Required action> Render every entry verbatim.

(Stored items from a collection)
== == ==

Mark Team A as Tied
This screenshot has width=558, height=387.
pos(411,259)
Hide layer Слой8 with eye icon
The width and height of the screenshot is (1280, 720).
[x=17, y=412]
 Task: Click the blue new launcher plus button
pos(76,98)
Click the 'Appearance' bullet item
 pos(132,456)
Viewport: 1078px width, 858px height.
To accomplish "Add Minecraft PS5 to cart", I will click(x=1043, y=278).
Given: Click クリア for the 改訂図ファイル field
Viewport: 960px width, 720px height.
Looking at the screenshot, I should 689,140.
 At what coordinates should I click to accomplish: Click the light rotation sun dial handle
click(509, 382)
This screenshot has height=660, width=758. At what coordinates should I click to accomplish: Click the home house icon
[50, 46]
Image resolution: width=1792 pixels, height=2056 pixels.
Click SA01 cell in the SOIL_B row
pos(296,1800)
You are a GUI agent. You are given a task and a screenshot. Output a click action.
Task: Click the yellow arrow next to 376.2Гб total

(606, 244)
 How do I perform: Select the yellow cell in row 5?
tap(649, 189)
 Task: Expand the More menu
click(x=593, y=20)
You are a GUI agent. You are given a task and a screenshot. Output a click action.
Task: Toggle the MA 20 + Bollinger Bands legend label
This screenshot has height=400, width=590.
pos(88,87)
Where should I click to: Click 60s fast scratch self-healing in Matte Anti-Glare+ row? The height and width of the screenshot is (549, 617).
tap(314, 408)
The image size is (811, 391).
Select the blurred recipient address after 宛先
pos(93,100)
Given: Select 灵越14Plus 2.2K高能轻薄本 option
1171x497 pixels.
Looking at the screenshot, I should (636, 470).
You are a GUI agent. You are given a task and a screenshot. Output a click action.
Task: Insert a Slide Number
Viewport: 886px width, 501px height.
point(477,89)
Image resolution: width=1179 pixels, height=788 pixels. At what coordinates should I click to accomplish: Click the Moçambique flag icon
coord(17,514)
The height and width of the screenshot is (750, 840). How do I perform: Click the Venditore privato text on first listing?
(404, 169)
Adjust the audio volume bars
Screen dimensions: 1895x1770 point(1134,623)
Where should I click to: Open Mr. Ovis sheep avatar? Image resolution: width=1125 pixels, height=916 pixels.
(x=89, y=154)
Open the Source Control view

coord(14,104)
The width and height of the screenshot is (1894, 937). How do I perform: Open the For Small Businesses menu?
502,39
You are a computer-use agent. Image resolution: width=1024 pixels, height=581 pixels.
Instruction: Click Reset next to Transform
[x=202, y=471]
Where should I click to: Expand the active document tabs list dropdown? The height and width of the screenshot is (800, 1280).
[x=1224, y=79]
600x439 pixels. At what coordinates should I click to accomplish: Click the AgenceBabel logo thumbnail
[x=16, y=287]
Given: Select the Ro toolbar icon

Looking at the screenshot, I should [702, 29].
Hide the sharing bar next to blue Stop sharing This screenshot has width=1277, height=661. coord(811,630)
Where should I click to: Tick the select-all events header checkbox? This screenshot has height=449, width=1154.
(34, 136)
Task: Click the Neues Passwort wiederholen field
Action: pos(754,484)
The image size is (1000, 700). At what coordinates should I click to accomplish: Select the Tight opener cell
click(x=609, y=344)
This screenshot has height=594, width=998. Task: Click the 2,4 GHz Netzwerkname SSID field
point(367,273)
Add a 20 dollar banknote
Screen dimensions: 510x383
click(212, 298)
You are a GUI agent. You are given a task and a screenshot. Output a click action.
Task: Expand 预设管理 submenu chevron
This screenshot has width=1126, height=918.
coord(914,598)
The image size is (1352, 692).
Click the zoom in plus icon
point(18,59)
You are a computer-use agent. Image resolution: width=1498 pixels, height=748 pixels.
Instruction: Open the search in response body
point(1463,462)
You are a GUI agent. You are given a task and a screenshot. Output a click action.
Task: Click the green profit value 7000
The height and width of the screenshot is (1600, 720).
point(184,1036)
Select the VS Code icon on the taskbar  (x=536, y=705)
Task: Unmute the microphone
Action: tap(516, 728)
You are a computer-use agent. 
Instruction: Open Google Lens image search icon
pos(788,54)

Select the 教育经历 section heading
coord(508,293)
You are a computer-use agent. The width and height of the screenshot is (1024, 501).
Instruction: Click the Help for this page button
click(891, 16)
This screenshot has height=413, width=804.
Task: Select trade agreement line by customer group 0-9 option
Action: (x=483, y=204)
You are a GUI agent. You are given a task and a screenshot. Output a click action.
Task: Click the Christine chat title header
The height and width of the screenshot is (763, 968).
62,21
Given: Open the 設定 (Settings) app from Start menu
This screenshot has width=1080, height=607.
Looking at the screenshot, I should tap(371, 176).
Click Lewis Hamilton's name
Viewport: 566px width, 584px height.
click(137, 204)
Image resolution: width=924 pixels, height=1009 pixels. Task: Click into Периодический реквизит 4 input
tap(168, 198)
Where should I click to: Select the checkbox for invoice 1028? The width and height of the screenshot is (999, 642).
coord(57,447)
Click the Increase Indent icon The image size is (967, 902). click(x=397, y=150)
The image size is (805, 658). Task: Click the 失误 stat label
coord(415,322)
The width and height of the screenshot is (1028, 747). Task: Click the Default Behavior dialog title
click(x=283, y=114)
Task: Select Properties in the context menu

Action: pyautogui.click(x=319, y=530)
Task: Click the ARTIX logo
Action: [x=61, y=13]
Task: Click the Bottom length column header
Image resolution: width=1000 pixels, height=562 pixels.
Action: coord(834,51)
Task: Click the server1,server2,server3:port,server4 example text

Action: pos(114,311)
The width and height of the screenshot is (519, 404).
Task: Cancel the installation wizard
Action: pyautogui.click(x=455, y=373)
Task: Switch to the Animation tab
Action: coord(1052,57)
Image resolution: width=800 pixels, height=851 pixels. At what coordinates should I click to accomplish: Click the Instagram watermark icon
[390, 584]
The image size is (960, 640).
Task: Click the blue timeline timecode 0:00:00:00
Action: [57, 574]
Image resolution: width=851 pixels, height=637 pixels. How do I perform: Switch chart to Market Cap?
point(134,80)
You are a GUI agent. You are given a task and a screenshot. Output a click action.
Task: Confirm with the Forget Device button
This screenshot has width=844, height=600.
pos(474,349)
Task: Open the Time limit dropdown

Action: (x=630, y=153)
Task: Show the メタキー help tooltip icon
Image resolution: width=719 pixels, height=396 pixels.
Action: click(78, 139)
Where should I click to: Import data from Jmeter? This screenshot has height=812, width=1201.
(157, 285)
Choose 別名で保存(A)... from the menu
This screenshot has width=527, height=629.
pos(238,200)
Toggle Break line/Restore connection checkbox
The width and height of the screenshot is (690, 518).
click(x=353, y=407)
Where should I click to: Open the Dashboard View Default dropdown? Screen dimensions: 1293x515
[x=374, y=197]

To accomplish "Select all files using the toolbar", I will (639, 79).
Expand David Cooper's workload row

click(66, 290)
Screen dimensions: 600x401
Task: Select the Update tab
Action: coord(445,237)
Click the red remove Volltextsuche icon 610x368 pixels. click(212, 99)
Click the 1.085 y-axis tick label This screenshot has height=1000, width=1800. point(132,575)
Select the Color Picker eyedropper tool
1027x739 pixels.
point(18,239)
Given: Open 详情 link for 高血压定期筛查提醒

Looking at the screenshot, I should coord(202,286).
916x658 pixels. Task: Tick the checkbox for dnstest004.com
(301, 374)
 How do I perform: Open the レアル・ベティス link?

== == ==

Result>
Mark Team A as Tied
This screenshot has width=558, height=387.
pos(411,259)
Hide layer Слой8 with eye icon
The width and height of the screenshot is (1280, 720).
[x=17, y=412]
 Task: Click the blue new launcher plus button
pos(76,98)
Click the 'Appearance' bullet item
 pos(132,456)
Viewport: 1078px width, 858px height.
To accomplish "Add Minecraft PS5 to cart", I will click(x=1043, y=278).
Given: Click クリア for the 改訂図ファイル field
Viewport: 960px width, 720px height.
Looking at the screenshot, I should 689,140.
 At what coordinates should I click to accomplish: Click the light rotation sun dial handle
click(509, 382)
This screenshot has height=660, width=758. At what coordinates should I click to accomplish: Click the home house icon
[50, 46]
Image resolution: width=1792 pixels, height=2056 pixels.
Click SA01 cell in the SOIL_B row
pos(296,1800)
You are a GUI agent. You are given a task and a screenshot. Output a click action.
Task: Click the yellow arrow next to 376.2Гб total

(606, 244)
 How do I perform: Select the yellow cell in row 5?
tap(649, 189)
 Task: Expand the More menu
click(x=593, y=20)
You are a GUI agent. You are given a task and a screenshot. Output a click action.
Task: Toggle the MA 20 + Bollinger Bands legend label
This screenshot has height=400, width=590.
pos(88,87)
Where should I click to: Click 60s fast scratch self-healing in Matte Anti-Glare+ row? The height and width of the screenshot is (549, 617).
tap(314, 408)
The image size is (811, 391).
Select the blurred recipient address after 宛先
pos(93,100)
Given: Select 灵越14Plus 2.2K高能轻薄本 option
1171x497 pixels.
Looking at the screenshot, I should (636, 470).
You are a GUI agent. You are given a task and a screenshot. Output a click action.
Task: Insert a Slide Number
Viewport: 886px width, 501px height.
point(477,89)
Image resolution: width=1179 pixels, height=788 pixels. At what coordinates should I click to accomplish: Click the Moçambique flag icon
coord(17,514)
The height and width of the screenshot is (750, 840). How do I perform: Click the Venditore privato text on first listing?
(404, 169)
Adjust the audio volume bars
Screen dimensions: 1895x1770 point(1134,623)
Where should I click to: Open Mr. Ovis sheep avatar? Image resolution: width=1125 pixels, height=916 pixels.
(x=89, y=154)
Open the Source Control view

coord(14,104)
The width and height of the screenshot is (1894, 937). How do I perform: Open the For Small Businesses menu?
502,39
You are a computer-use agent. Image resolution: width=1024 pixels, height=581 pixels.
Instruction: Click Reset next to Transform
[x=202, y=471]
Where should I click to: Expand the active document tabs list dropdown? The height and width of the screenshot is (800, 1280).
[x=1224, y=79]
600x439 pixels. At what coordinates should I click to accomplish: Click the AgenceBabel logo thumbnail
[x=16, y=287]
Given: Select the Ro toolbar icon

Looking at the screenshot, I should [702, 29].
Hide the sharing bar next to blue Stop sharing This screenshot has width=1277, height=661. coord(811,630)
Where should I click to: Tick the select-all events header checkbox? This screenshot has height=449, width=1154.
(34, 136)
Task: Click the Neues Passwort wiederholen field
Action: pos(754,484)
The image size is (1000, 700). At what coordinates should I click to accomplish: Select the Tight opener cell
click(x=609, y=344)
This screenshot has height=594, width=998. Task: Click the 2,4 GHz Netzwerkname SSID field
point(367,273)
Add a 20 dollar banknote
Screen dimensions: 510x383
click(212, 298)
You are a GUI agent. You are given a task and a screenshot. Output a click action.
Task: Expand 预设管理 submenu chevron
This screenshot has width=1126, height=918.
coord(914,598)
The image size is (1352, 692).
Click the zoom in plus icon
point(18,59)
You are a computer-use agent. Image resolution: width=1498 pixels, height=748 pixels.
Instruction: Open the search in response body
point(1463,462)
You are a GUI agent. You are given a task and a screenshot. Output a click action.
Task: Click the green profit value 7000
The height and width of the screenshot is (1600, 720).
point(184,1036)
Select the VS Code icon on the taskbar  (x=536, y=705)
Task: Unmute the microphone
Action: tap(516, 728)
You are a computer-use agent. 
Instruction: Open Google Lens image search icon
pos(788,54)

Select the 教育经历 section heading
coord(508,293)
You are a computer-use agent. The width and height of the screenshot is (1024, 501).
Instruction: Click the Help for this page button
click(891, 16)
This screenshot has height=413, width=804.
Task: Select trade agreement line by customer group 0-9 option
Action: (x=483, y=204)
You are a GUI agent. You are given a task and a screenshot. Output a click action.
Task: Click the Christine chat title header
The height and width of the screenshot is (763, 968).
62,21
Given: Open the 設定 (Settings) app from Start menu
This screenshot has width=1080, height=607.
Looking at the screenshot, I should tap(371, 176).
Click Lewis Hamilton's name
Viewport: 566px width, 584px height.
click(137, 204)
Image resolution: width=924 pixels, height=1009 pixels. Task: Click into Периодический реквизит 4 input
tap(168, 198)
Where should I click to: Select the checkbox for invoice 1028? The width and height of the screenshot is (999, 642).
coord(57,447)
Click the Increase Indent icon The image size is (967, 902). click(x=397, y=150)
The image size is (805, 658). Task: Click the 失误 stat label
coord(415,322)
The width and height of the screenshot is (1028, 747). Task: Click the Default Behavior dialog title
click(x=283, y=114)
Task: Select Properties in the context menu

Action: pyautogui.click(x=319, y=530)
Task: Click the ARTIX logo
Action: [x=61, y=13]
Task: Click the Bottom length column header
Image resolution: width=1000 pixels, height=562 pixels.
Action: coord(834,51)
Task: Click the server1,server2,server3:port,server4 example text

Action: pos(114,311)
The width and height of the screenshot is (519, 404).
Task: Cancel the installation wizard
Action: pyautogui.click(x=455, y=373)
Task: Switch to the Animation tab
Action: coord(1052,57)
Image resolution: width=800 pixels, height=851 pixels. At what coordinates should I click to accomplish: Click the Instagram watermark icon
[390, 584]
The image size is (960, 640).
Task: Click the blue timeline timecode 0:00:00:00
Action: [57, 574]
Image resolution: width=851 pixels, height=637 pixels. How do I perform: Switch chart to Market Cap?
point(134,80)
You are a GUI agent. You are given a task and a screenshot. Output a click action.
Task: Confirm with the Forget Device button
This screenshot has width=844, height=600.
pos(474,349)
Task: Open the Time limit dropdown

Action: (x=630, y=153)
Task: Show the メタキー help tooltip icon
Image resolution: width=719 pixels, height=396 pixels.
Action: click(78, 139)
Where should I click to: Import data from Jmeter? This screenshot has height=812, width=1201.
(157, 285)
Choose 別名で保存(A)... from the menu
This screenshot has width=527, height=629.
pos(238,200)
Toggle Break line/Restore connection checkbox
The width and height of the screenshot is (690, 518).
click(x=353, y=407)
Where should I click to: Open the Dashboard View Default dropdown? Screen dimensions: 1293x515
[x=374, y=197]

To accomplish "Select all files using the toolbar", I will (639, 79).
Expand David Cooper's workload row

click(66, 290)
Screen dimensions: 600x401
Task: Select the Update tab
Action: coord(445,237)
Click the red remove Volltextsuche icon 610x368 pixels. click(212, 99)
Click the 1.085 y-axis tick label This screenshot has height=1000, width=1800. point(132,575)
Select the Color Picker eyedropper tool
1027x739 pixels.
point(18,239)
Given: Open 详情 link for 高血压定期筛查提醒

Looking at the screenshot, I should coord(202,286).
916x658 pixels. Task: Tick the checkbox for dnstest004.com
(301, 374)
 How do I perform: Open the レアル・ベティス link?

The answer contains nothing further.